RECORDS SHOWN:
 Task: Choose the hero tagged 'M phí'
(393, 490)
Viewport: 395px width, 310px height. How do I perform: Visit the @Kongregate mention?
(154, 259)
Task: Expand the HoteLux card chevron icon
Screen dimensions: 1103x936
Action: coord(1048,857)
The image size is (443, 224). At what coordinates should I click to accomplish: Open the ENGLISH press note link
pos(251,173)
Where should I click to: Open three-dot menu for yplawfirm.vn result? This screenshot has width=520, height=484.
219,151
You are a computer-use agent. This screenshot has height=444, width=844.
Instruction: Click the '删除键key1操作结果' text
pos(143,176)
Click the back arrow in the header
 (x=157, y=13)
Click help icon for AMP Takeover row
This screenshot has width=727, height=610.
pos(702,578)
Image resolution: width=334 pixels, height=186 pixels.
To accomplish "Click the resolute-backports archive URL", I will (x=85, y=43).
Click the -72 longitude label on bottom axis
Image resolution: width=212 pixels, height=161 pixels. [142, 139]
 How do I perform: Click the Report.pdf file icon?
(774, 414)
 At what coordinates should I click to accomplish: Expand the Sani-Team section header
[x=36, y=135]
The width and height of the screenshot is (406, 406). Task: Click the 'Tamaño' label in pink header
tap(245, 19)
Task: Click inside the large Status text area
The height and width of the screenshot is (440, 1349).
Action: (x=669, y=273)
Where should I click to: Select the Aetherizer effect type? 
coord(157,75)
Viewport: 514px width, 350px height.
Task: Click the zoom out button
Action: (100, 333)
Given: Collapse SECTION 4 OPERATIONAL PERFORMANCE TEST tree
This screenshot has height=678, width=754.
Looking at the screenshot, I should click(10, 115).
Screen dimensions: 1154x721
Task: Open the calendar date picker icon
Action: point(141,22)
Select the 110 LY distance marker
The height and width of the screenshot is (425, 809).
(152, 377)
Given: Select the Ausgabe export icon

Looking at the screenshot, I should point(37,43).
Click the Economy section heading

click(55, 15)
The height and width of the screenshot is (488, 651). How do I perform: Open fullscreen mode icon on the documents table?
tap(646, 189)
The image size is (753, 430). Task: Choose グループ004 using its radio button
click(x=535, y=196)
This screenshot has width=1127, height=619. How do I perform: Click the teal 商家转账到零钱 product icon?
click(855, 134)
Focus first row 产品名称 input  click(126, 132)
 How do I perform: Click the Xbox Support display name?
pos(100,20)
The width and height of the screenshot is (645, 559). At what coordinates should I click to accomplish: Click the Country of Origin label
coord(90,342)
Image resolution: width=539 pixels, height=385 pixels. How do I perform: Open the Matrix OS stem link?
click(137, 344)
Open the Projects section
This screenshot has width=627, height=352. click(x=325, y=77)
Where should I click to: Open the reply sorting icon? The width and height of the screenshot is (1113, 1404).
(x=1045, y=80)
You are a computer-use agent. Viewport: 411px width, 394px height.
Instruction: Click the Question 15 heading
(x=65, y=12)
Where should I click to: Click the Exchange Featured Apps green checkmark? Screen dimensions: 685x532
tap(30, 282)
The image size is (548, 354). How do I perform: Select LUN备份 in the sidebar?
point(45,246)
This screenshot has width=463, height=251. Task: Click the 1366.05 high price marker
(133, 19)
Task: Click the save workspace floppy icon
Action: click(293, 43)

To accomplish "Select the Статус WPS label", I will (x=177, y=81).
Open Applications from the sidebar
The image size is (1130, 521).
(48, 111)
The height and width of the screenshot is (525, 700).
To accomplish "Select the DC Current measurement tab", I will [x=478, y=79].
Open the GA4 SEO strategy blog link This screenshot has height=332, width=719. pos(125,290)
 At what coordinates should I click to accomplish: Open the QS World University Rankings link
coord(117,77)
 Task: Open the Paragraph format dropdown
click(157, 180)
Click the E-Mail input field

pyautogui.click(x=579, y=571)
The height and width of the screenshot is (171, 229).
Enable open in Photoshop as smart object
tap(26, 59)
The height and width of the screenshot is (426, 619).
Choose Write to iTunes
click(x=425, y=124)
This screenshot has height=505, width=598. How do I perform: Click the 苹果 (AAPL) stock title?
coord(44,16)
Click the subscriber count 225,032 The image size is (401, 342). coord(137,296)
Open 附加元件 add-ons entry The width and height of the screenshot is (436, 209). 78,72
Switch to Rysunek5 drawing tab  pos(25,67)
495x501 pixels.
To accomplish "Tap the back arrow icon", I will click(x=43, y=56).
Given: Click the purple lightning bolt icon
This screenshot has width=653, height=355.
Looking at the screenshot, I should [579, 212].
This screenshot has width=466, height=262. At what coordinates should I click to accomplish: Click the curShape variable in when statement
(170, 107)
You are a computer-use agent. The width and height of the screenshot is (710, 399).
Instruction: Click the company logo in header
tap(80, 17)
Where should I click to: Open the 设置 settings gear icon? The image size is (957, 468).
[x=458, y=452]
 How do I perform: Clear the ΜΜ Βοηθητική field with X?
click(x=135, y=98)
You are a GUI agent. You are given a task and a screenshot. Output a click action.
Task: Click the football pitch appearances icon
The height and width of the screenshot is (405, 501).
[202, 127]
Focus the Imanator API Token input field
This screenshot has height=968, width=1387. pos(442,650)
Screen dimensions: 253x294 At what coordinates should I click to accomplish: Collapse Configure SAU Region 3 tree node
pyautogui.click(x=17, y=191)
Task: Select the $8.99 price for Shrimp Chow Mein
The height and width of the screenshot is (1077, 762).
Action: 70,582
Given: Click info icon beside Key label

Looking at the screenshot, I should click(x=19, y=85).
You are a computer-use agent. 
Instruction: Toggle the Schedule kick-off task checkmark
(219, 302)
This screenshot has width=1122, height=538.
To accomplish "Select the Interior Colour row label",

WHAT THE TASK ASKS: Filter the listing so that only lines holding the word "agent" remain, and copy those lines.

EXPECTED OUTPUT:
You are a computer-use agent. This screenshot has height=444, width=844.
You are a computer-use agent. Viewport: 411px width, 394px height.
You are a computer-use agent. The width and height of the screenshot is (710, 399).
You are a GUI agent. You are given a task and a screenshot. Output a click action.
You are a computer-use agent. 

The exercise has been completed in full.